------ Provided passage ------

Abbasid Vizier
- In office December 1062 – 9 September 1068
- Monarch: al-Qa'im
- Preceded by: Ibn Darust
- Succeeded by: office vacant
- In office December 1068 – 27? August 1078
- Monarchs: al-Qa'im, al-Muqtadi
- Preceded by: office vacant
- Succeeded by: (?)
- In office c. 1079 – 1083
- Monarch: al-Muqtadi
- Preceded by: Abu Shuja al-Rudhrawari
- Succeeded by: Abu'l-Fath al-Muzaffar

Seljuk governor of Diyar Bakr
- In office 1085 – c. 1085

Personal details
- Born: 1007 Mosul
- Died: 1090 (aged 82–83) Mosul
- Children: Amid ad-Dawla (son); al-Kafi Za'im al-Ru'asa Abu'l-Qasim Ali (son);

= Fakhr ad-Dawla ibn Jahir =

11th-century government official, politician and Abbasid vizier

Fakhr ad-Dawla Abū Naṣr Muḥammad ibn Muḥammad ibn Jahīr, also called Fakhr ad-Dawla, Ibn Jahir, or Fakhr ad-Dawla ibn Jahir, (1007–1090) was an 11th-century government official who served 5 different dynasties, most notably as vizier under the Abbasids and later as a provincial governor under the Seljuk Empire. He was the founder of the Banu Jahir political dynasty.

== Early life and career ==
Fakhr ad-Dawla was born in Mosul in 1007, into a rich merchant family. According to Ibn Khallikan, he was a descendant of the Banu Tha'labah. He originally went into service for the Uqaylid dynasty that ruled Mosul at the time before leaving after the death of Qirwash ibn al-Muqallad in 1049. He went to Aleppo, where he at one point became vizier for the Mirdasid emir Mu'izz ad-Dawla Thimal, before eventually joining the court of the Marwanids in Mayyafariqin (possibly around 1054). He was vizier for the Marwanid ruler Nasr ad-Dawla; then to his young successor Nizam ad-Din Nasr. He was working for Nizam ad-Din Nasr in 1062 when he was offered the position of vizier to the Abbasid caliph al-Qa'im in Baghdad.

== Working for the Abbasids ==
According to Ibn al-Athir and al-Bundari, Fakhr ad-Dawla sought out the position of Abbasid vizier himself. The sources say nothing about why he wanted the position. It may have been because of the prestige - for someone who had spent his career working for minor provincial dynasties, the prospect of working for the caliph in Baghdad may had a special allure. However, working as Abbasid vizier was not a low-risk job – his predecessor Ibn al-Muslima, who had technically only held the title of ra'is al-ru'asa' but who essentially acted as a vizier, had met a grisly death in 1058 during al-Basasiri's rebellion. Fakhr ad-Dawla must have been aware of the risks, as well as potential competition from the Seljuk administration under Tughril.

Whatever his motivation may have been, Fakhr ad-Dawla spent a short "courtship" period sending the caliph gifts and money to sway him. Then a caliphal envoy, al-Kamil Tirad az-Zaynabi, was sent in 1062 to Mayyafariqin to "surreptitiously" offer him the vizierate. Fakhr ad-Dawla accompanied the envoy on his journey back, "ostensibly to see him on his way"; when the Marwanid ruler realized he wasn't going to return, he sent officials to fetch him, but they were unable to get to him before he reached Baghdad. Fakhr ad-Dawla arrived and was "showered with gifts, robes of honor, and the title Fakhr ad-Dawla ('glory of the dynasty')." According to Sibt ibn al-Jawzi, he was also given the additional title Sharaf al-wuzarā.

------

Stated task 1:
In the biography of Fakhr ad-Dawla ibn Jahir, who was the caliphal envoy sent to Mayyafariqin in 1062 to offer him the vizierate?
Stated task 2:
Please carry the biography of Fakhr ad-Dawla ibn Jahir on past its last sentence.

------ Records supplied ------

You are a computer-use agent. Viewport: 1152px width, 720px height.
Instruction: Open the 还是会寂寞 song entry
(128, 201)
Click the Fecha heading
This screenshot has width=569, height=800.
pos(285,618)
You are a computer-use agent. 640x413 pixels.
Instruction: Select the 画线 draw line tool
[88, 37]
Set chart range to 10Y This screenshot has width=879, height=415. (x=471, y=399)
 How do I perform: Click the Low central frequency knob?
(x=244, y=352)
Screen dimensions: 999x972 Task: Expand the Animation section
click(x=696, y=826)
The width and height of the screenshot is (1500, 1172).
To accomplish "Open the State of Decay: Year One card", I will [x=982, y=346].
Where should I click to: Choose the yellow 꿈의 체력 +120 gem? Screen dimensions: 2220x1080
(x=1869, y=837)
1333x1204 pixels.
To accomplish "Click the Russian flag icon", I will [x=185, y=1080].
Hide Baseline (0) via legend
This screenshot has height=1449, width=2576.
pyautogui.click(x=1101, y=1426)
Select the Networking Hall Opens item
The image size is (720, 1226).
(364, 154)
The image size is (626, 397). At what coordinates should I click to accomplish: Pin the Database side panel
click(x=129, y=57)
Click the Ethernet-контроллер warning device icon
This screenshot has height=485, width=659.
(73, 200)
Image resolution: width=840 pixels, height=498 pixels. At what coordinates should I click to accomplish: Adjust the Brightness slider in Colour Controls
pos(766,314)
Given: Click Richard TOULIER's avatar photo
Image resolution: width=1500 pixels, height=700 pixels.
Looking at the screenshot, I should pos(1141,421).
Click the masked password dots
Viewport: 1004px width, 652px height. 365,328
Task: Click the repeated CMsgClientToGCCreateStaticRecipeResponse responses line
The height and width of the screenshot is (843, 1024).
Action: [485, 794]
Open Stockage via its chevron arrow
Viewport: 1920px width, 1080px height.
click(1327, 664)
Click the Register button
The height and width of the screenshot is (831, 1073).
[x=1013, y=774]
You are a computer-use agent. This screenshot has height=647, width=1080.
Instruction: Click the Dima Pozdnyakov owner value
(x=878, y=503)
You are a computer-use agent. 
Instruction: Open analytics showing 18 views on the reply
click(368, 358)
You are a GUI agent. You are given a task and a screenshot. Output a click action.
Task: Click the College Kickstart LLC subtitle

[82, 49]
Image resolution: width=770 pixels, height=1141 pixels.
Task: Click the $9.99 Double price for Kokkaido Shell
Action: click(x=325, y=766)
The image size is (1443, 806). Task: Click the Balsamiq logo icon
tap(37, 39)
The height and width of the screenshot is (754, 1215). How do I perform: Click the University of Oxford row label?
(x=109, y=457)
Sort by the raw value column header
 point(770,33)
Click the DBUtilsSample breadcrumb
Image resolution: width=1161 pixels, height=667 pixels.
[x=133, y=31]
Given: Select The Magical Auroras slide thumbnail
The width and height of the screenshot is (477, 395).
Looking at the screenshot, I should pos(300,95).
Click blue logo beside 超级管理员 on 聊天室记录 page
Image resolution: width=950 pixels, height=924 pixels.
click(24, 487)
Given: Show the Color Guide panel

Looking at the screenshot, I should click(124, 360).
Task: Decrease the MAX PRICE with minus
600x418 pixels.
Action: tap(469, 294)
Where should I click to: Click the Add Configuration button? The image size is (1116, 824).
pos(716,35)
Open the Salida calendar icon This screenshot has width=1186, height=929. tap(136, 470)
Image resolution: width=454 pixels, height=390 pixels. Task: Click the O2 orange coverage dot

------

Written answer 1:
al-Kamil Tirad az-Zaynabi

Written answer 2:
Fakhr ad-Dawla's first tenure lasted until 1068, when he was dismissed for a series of "infractions" (dhunūb) he had committed. The reasons included "his presence in the Bāb al-Hujra (Privy Chamber) without permission, and his wearing of 'Adud ad-Dawla's ceremonial robes." In other words, he had been acting above his station. According to the diary of Abu Ali ibn al-Banna, the dismissal was on Tuesday, 9 September 1068. Fakhr ad-Dawla was "despondent and apologetic" and "acquiesced in tears". He was escorted out of Baghdad on Thursday night (11 September) and ended up traveling to the court of the Banu Mazyad ruler Nur ad-Dawla Dubays. (Note: Sibt ibn al-Jawzi and Abu Ali ibn al-Banna say this was at al-Hillah, while Ibn al-Athir and al-Bundari say it was at Fallujah instead.) His belongings were later sent to him.

The competition to replace Fakhr ad-Dawla as vizier was fierce. Three different candidates were seriously considered, but none of them successfully took office as vizier. The caliph's initial choice was Abu Ya'la, father of Abu Shuja al-Rudhrawari, but he died on 11 September - before Fakhr ad-Dawla had even left Baghdad. Another early front-runner was the za'im Ibn Abd ar-Rahim, who was sent a letter to inform him of his selection to the vizierate before someone brought his sordid past to the caliph's attention: he had been part of al-Basasiri's entourage during his rebellion in 1058, and he had taken part in looting the caliph's palace and "attacking" the women of the harem. (Note: The sources don't specify if this was sexual violence or just plain violence.) His name was immediately removed from contention. At this point, around mid-late November, Ibn al-Banna wrote that a rumor had started to go around that al-Qa'im would reinstate Fakhr ad-Dawla as vizier. At some point, another candidate, a Hanbali named Abu'l-'Ala', was considered, but he never took office.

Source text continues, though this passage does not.